ASSIGNED TASK:
Your response must be made up of each line in the data below that contains the string "navigation".

(Collected data entries)
--

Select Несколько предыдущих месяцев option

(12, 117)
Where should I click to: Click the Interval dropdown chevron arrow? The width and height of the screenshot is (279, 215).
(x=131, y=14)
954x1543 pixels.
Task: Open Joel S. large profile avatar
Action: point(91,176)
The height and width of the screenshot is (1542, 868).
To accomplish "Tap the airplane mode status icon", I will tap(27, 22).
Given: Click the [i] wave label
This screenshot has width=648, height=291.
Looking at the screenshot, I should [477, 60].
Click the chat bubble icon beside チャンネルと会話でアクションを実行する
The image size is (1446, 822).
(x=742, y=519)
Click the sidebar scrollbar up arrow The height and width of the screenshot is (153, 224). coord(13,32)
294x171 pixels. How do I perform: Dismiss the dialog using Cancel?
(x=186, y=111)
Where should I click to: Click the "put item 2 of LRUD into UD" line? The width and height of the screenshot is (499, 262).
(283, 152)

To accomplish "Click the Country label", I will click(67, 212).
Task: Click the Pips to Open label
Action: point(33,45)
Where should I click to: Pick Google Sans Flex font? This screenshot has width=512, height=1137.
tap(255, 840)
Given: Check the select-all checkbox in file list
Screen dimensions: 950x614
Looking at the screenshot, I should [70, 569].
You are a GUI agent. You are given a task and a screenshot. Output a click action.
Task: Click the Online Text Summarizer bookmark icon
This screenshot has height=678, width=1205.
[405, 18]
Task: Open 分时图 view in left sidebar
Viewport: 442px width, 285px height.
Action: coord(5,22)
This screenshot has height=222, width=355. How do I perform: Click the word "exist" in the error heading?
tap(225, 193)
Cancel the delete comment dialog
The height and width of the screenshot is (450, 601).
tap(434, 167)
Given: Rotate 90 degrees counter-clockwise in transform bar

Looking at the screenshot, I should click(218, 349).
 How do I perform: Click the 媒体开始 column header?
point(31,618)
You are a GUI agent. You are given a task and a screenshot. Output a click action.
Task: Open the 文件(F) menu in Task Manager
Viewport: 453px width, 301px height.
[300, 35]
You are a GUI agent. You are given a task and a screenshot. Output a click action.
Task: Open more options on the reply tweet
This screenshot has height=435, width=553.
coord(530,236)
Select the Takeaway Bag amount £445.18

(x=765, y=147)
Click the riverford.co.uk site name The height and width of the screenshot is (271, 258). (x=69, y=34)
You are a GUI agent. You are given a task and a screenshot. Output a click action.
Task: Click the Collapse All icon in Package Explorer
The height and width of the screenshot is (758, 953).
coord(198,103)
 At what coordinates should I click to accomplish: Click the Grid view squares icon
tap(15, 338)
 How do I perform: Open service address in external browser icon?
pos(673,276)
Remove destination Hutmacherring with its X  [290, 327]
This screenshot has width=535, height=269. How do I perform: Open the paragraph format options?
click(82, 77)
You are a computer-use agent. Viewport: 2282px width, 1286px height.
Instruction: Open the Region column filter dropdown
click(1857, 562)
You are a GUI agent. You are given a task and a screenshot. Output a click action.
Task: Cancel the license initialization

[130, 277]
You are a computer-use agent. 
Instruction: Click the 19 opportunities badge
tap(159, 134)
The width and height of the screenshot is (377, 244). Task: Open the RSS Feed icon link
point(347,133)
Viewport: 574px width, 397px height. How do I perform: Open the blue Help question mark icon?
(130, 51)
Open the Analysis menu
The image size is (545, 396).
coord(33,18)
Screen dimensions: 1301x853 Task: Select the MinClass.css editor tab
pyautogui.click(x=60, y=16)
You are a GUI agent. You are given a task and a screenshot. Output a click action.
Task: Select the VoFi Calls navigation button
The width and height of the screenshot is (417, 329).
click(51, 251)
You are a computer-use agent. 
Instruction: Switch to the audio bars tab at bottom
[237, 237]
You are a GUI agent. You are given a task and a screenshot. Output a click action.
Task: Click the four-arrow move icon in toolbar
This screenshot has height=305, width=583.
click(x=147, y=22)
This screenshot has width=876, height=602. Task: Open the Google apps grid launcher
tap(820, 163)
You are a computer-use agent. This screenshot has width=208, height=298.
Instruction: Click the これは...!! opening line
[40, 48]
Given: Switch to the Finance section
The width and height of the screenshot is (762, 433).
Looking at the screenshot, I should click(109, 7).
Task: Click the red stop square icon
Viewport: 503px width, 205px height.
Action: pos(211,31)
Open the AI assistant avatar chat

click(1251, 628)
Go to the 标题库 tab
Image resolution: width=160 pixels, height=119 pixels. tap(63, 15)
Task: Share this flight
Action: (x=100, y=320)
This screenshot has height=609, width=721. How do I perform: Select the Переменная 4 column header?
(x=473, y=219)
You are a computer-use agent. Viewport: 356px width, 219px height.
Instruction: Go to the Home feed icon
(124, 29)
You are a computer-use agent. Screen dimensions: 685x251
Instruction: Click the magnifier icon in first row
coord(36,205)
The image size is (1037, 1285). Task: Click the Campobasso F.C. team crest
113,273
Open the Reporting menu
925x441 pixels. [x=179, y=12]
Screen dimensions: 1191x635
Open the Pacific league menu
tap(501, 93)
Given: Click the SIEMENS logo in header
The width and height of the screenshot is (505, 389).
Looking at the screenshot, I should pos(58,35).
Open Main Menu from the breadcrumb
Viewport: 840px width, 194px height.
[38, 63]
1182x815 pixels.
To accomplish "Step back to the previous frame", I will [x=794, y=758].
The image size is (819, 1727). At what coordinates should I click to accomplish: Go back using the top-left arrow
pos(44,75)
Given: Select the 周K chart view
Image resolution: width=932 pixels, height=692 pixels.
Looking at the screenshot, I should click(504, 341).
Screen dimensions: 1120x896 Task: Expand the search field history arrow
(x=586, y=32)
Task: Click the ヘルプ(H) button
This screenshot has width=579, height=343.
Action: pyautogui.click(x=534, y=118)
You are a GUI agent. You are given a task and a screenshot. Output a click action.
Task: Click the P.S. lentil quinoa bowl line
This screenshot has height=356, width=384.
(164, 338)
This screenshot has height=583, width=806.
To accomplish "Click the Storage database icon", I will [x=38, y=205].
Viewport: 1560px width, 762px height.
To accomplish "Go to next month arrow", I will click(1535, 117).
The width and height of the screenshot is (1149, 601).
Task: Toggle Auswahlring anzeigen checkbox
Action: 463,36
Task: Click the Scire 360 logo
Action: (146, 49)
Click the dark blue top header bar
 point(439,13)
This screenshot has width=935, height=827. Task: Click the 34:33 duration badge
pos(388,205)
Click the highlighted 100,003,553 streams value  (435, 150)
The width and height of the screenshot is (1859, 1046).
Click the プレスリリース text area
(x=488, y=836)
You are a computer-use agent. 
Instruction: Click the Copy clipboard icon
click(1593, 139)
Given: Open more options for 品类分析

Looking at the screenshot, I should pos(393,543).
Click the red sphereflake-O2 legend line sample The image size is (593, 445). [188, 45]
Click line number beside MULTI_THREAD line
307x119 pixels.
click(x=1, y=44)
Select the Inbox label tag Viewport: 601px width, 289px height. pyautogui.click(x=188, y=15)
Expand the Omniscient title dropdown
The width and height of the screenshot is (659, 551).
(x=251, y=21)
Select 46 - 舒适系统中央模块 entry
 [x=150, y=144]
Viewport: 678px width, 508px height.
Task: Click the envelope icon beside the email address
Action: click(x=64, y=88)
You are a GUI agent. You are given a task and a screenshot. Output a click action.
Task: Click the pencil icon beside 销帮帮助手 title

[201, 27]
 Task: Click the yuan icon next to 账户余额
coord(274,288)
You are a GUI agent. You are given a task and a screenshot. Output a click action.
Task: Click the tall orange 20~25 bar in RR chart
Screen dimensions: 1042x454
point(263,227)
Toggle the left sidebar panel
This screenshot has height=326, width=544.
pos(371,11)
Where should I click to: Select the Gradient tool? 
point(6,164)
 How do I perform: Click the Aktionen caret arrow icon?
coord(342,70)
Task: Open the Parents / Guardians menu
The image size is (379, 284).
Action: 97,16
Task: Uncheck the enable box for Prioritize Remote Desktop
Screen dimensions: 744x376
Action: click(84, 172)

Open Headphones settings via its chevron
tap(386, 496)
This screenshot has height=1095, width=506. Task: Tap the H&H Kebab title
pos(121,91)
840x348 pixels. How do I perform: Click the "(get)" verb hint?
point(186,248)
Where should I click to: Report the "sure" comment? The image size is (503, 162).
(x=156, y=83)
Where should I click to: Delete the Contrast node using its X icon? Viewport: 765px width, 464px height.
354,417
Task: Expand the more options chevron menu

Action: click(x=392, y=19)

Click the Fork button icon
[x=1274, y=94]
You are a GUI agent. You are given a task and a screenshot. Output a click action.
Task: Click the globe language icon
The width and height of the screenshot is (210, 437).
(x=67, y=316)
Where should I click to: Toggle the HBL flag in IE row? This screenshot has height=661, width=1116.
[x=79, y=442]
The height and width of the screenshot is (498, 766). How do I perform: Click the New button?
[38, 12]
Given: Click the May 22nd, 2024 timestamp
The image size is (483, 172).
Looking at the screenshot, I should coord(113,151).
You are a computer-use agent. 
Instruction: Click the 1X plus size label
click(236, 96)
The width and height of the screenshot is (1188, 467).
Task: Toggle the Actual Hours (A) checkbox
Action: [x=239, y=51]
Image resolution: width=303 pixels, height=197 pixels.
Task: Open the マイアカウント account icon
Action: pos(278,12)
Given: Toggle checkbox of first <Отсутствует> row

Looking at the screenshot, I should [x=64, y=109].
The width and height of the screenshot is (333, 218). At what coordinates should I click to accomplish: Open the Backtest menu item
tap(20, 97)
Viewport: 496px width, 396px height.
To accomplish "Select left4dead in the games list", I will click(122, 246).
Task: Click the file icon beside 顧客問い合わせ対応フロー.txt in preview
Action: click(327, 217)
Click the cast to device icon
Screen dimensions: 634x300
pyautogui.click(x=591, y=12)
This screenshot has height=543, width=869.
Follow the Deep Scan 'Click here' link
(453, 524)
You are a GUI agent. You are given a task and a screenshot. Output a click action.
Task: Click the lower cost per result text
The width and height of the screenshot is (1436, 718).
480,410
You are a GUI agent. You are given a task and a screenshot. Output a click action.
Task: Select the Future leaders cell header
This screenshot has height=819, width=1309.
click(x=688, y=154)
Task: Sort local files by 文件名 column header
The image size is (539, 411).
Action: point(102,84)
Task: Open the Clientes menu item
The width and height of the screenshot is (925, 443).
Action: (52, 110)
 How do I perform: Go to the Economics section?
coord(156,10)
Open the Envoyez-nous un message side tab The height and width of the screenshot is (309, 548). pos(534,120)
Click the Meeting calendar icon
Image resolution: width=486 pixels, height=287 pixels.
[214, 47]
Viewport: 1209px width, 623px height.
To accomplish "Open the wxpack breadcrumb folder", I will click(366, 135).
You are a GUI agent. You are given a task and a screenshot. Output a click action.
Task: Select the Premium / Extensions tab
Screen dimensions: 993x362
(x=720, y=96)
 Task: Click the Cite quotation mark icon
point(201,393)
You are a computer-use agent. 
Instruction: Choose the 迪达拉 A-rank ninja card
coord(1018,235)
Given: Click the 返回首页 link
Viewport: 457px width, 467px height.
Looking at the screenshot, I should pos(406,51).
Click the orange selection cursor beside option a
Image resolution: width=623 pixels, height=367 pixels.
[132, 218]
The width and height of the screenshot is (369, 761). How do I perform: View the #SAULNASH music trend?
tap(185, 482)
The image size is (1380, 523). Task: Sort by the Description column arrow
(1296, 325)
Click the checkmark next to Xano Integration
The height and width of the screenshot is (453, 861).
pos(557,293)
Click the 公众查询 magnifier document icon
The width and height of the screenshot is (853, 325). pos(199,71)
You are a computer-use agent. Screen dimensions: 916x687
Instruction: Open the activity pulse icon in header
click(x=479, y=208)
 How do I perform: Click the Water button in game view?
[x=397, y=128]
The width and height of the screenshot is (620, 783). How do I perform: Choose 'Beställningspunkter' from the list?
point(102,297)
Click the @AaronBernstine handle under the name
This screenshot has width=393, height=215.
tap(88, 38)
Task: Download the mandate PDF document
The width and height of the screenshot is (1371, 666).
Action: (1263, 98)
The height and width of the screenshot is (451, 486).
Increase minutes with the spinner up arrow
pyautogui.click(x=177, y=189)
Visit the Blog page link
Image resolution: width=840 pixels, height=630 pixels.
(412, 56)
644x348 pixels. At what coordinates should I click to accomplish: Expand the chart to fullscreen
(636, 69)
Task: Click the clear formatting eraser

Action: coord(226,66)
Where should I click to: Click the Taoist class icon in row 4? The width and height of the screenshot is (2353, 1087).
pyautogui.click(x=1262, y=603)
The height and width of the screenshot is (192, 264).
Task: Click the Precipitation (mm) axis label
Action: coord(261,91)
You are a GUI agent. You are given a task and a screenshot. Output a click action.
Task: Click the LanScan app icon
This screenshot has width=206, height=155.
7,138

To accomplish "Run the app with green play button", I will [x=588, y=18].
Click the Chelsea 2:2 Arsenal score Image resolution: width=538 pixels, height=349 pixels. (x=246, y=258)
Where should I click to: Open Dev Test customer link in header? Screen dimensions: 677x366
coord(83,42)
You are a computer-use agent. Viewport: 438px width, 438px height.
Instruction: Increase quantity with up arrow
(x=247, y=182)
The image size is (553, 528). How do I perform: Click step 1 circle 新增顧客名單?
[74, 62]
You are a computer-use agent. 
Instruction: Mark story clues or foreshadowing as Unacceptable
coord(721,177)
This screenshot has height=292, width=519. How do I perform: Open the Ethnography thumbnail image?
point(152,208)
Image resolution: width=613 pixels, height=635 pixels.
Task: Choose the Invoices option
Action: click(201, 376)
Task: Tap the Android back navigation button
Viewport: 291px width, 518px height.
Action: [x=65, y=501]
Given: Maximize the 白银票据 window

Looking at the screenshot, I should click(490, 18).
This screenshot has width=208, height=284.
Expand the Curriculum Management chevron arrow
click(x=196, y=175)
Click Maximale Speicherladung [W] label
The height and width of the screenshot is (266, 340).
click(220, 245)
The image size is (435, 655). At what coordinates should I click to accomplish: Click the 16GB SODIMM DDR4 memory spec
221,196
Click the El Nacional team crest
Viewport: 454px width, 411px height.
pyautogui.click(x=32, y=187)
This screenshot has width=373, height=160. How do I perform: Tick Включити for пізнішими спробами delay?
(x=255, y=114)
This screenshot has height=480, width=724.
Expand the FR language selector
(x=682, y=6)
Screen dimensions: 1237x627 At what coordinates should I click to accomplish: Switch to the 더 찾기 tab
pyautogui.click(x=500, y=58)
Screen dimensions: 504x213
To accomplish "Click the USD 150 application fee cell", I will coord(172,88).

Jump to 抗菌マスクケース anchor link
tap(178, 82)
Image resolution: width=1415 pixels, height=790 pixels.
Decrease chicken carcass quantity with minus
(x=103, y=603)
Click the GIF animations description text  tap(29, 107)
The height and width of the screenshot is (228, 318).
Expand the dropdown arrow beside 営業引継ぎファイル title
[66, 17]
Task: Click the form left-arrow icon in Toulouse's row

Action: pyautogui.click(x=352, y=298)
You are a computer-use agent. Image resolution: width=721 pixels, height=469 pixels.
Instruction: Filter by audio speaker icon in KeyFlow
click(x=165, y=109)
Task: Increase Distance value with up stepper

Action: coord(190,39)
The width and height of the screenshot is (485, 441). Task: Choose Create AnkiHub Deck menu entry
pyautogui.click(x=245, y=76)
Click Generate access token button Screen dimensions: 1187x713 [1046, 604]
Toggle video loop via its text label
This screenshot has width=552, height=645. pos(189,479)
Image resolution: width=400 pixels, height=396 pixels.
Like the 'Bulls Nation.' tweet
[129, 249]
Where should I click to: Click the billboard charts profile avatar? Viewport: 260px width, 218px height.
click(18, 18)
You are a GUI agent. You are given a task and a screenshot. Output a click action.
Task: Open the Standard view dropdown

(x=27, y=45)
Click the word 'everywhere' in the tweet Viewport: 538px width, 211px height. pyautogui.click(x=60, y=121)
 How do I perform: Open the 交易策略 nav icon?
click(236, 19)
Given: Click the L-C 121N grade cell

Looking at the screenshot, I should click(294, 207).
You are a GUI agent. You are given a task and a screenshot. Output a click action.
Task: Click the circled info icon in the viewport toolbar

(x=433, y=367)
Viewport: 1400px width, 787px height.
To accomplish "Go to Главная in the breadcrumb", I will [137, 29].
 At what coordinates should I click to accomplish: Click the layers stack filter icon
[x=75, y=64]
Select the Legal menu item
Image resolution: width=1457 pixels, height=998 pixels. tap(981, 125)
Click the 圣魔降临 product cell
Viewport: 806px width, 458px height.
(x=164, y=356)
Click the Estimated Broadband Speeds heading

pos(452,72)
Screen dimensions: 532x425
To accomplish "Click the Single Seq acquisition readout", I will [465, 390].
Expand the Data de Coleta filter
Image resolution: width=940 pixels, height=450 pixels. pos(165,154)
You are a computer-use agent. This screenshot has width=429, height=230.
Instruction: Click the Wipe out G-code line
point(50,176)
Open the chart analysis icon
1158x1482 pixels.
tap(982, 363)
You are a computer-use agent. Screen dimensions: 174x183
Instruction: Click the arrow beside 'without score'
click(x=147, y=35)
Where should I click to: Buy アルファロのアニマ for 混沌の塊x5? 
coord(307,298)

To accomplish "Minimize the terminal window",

--

RESULT OF THIS TASK:
Task: Select the VoFi Calls navigation button
Task: Tap the Android back navigation button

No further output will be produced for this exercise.